• Prompt:
Keep to one stretch of the data below, the lines from the one with "Task: Click Lufthansa" up to and including the one with "Task: Open the green M user avatar", and return that stretch exactly.

• The data:
━━━━━━

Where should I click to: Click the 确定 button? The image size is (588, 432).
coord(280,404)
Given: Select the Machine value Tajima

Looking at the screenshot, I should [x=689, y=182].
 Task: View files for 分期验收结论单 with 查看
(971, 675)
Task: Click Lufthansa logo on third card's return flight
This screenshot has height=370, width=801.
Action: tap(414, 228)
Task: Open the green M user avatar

━━━━━━

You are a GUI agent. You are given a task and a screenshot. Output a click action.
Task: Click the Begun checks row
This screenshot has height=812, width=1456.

━━━━━━

• Solution to the exercise:
Task: Click Lufthansa logo on third card's return flight
This screenshot has height=370, width=801.
Action: tap(414, 228)
Task: Open the green M user avatar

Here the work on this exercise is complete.